Após dois meses, a morte de Benício Xavier de Freitas, de apenas seis anos, ocorrida em Manaus após um erro médico durante atendimento hospitalar, segue mobilizando a família, que cobra responsabilização dos envolvidos. O caso é investigado pela Polícia Civil do Amazonas.
A médica Juliana Brasil Santos reconheceu o erro em documento encaminhado às autoridades e em mensagens trocadas com outro profissional de saúde. Já a técnica de enfermagem Raiza Bentes Praia, responsável pela aplicação do medicamento, também é alvo da investigação. Ambas respondem ao inquérito em liberdade.
Os pais, Joyce Xavier e Bruno Freitas, afirmam que a busca por justiça é uma forma de evitar que outras famílias enfrentem a mesma dor. Segundo eles, a morte do filho foi consequência de uma sequência de negligências evitáveis e exige responsabilização.

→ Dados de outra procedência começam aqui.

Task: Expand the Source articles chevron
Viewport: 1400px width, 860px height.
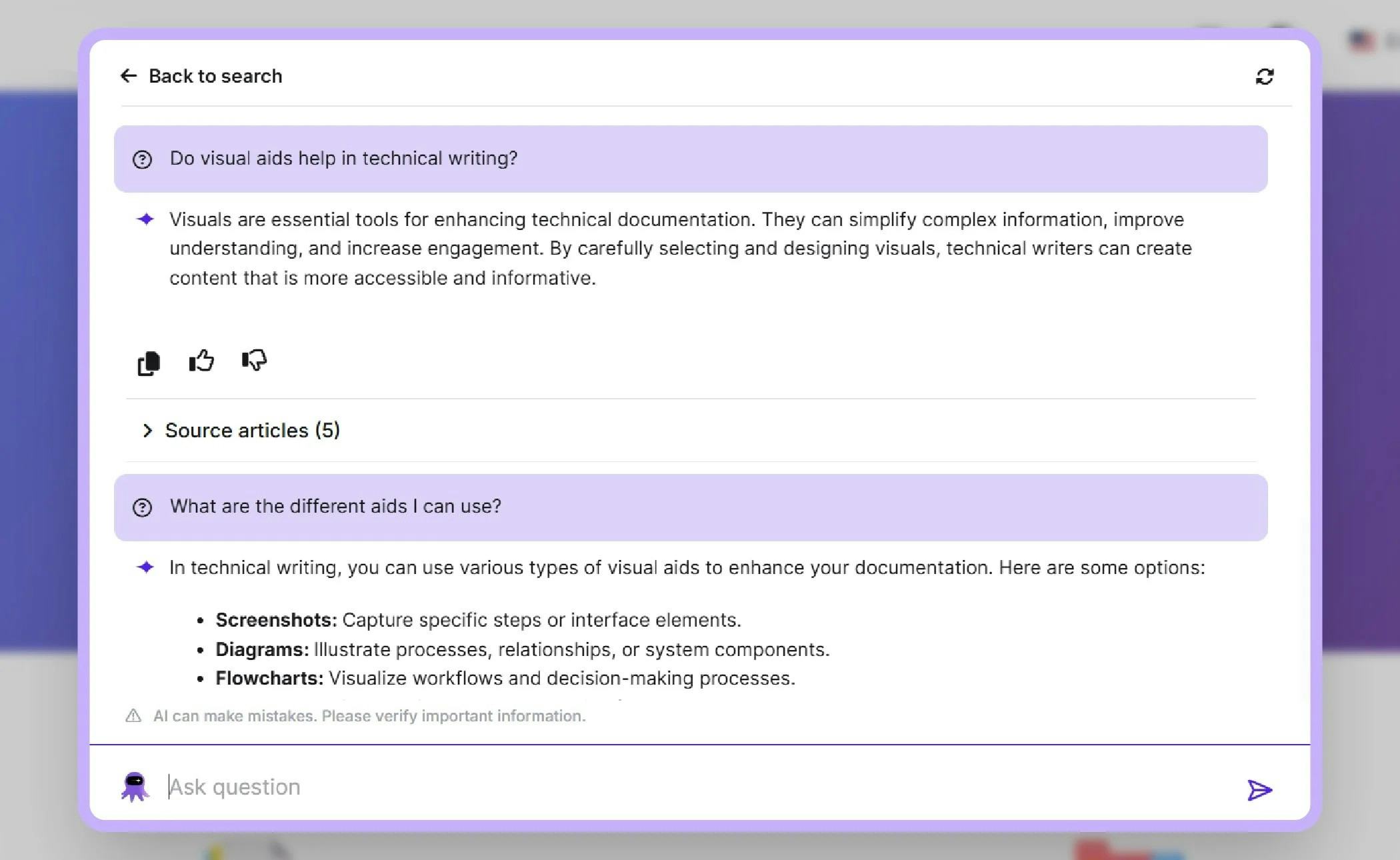Action: (x=147, y=431)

“O Benício era cheio de vida, extremamente amoroso e companheiro para tudo. Onde eu ia, ele estava comigo. Era uma criança que espalhava carinho”, relatou Joyce.
A mãe contou ainda que, após o nascimento do filho, passou a dedicar a vida integralmente a ele e que o luto segue sendo difícil. “Minha vida sempre girou em torno dele. Cada decisão era pensando no bem-estar do Benício. Ele era o centro da nossa família, o nosso equilíbrio”, disse.
Enquanto o inquérito prossegue, o casal afirma confiar no trabalho das autoridades e reforça que não busca vingança. “A gente quer justiça para honrar o nome do nosso filho. O que aconteceu com o Benício foi resultado de uma medicação prescrita de forma errada, sem checagem, e aplicada por uma via inadequada, mesmo após questionamentos. Foi algo extremamente grave e evitável. Precisamos de justiça para que isso não volte a acontecer”, concluiu Joyce.